HOW TO COMPLETE THIS TASK: What are the lines, copied exactly, from the one containing "Click Radit Maheswara M.TI. in the table" through the final line of the material? Leave the pictures out.

RECORDS TO PROCESS:
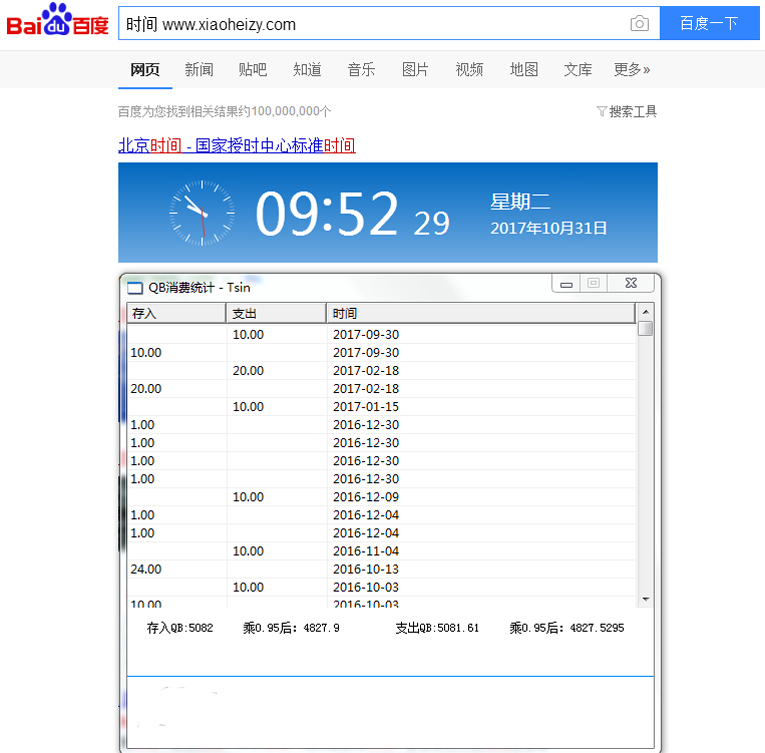Image resolution: width=765 pixels, height=753 pixels.
Task: Click the Baidu search input field
Action: coord(370,24)
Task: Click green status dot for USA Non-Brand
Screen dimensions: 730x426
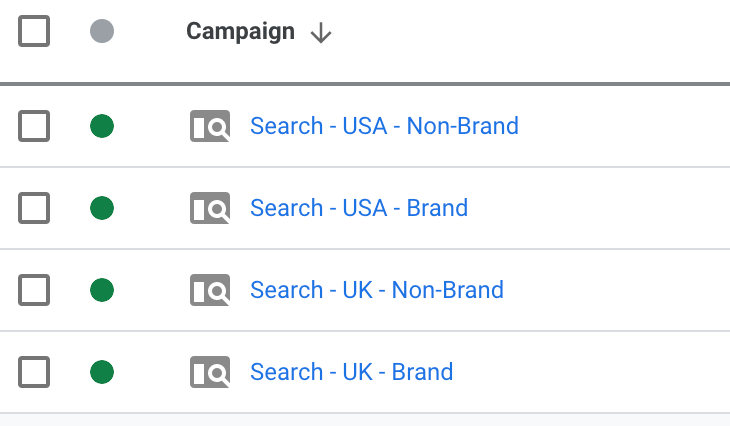Action: coord(102,126)
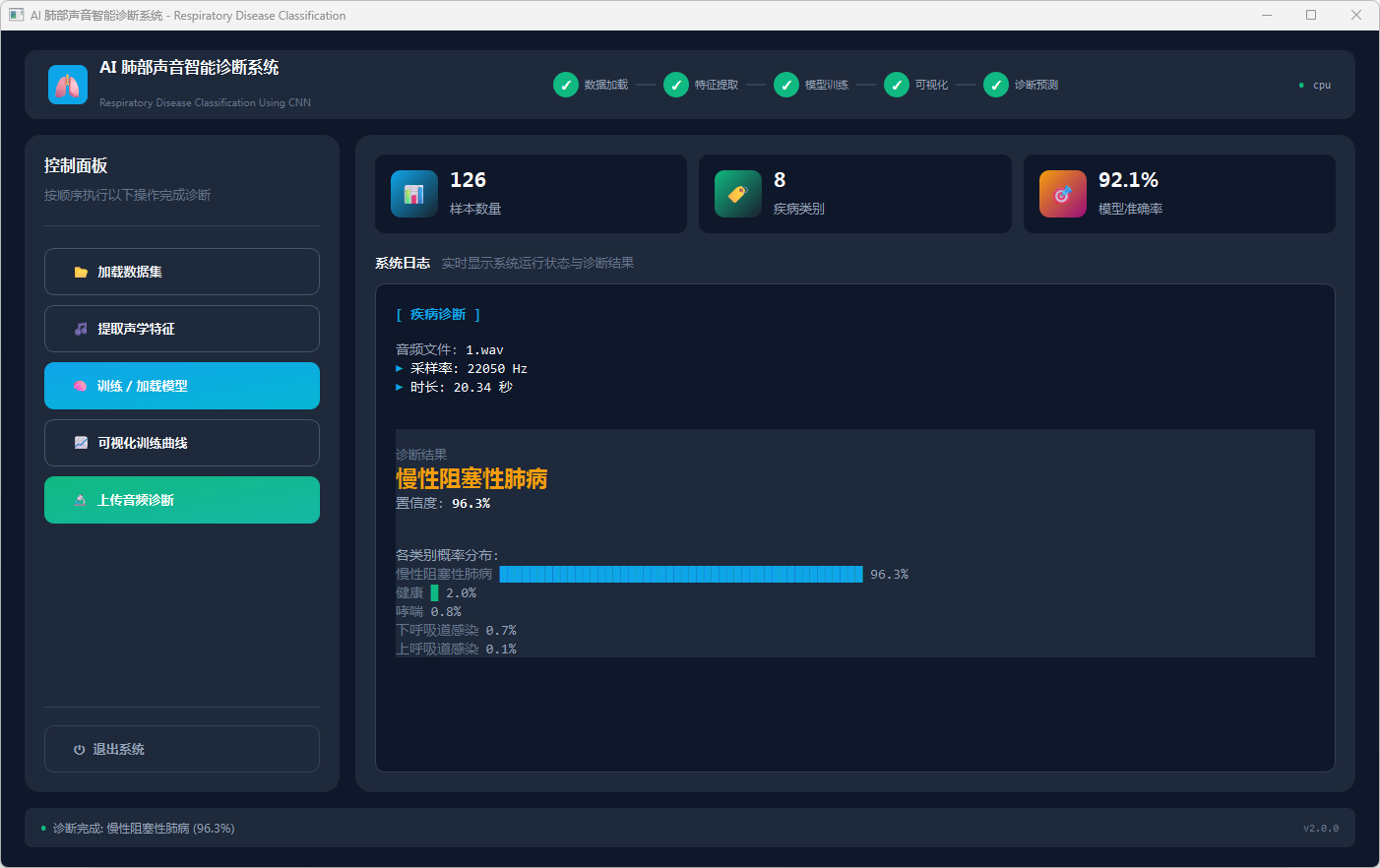Click the pink lungs app logo
Viewport: 1380px width, 868px height.
[x=68, y=85]
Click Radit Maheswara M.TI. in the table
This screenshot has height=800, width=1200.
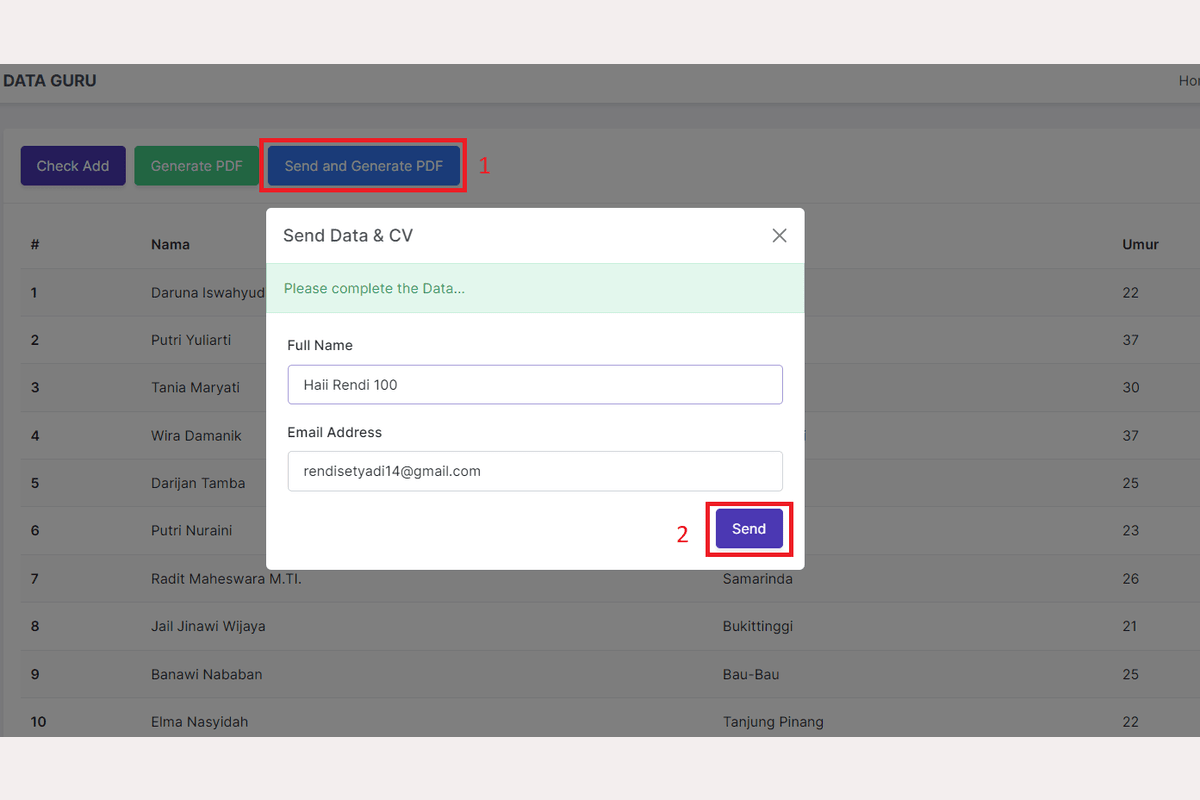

ANSWER:
Click Radit Maheswara M.TI. in the table
This screenshot has height=800, width=1200.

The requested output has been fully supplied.